To test whether receptor-mediated endothelial dysfunction occurs in low-flow POTS, we used acetylcholine (Penta International; 1%, dissolved in sterile water) with anodal current to a site on the calf chosen at random. After a baseline recording, we used 7 increasing iontophoretic stimuli of varying intensity and duration (20 μA for 3 seconds [0.06 mC], 20 μA for 6 seconds [0.12 mC], 20 μA for 28 seconds [0.56 mC], 40 μA for 28 seconds [1.12 mC], 200 μA for 28 seconds [5.6 mC], 400 μA for 28 seconds [11.2 mC], and 400 μA for 140 seconds [56 mC]), waiting 3 minutes between each new dose application to generate a dose-response curve for flow with acetylcholine.25 We compared this with the same escalating iontophoretic currents and times of sodium nitroprusside 2% (Nipride, Roche) administered to the contralateral calf to examine the endothelial-independent vasodilator.

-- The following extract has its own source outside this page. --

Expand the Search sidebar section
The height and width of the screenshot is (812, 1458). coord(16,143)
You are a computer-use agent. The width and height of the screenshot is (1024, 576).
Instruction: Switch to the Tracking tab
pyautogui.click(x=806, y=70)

Testing for Cutaneous Endothelial Dysfunction

To investigate flow-related endothelial function, we performed experiments using prolonged (>30 minutes) local heating to 43°C. We tested whether flow-related NOS-dependent vasodilation was intact. Heating was performed at 2 separate similar sites on both legs. One site received saline iontophoresed at the cathode, at 100 μA for 20 minutes. This site also served as the saline cathode “blank.” The other site received NG-nitro-L-arginine methyl ester (L-NAME) 2% delivered by the cathode, at 100 μA for 20 minutes. Thereafter, both sites were gradually heated (1°C/10 s) to a maximum of 43°C.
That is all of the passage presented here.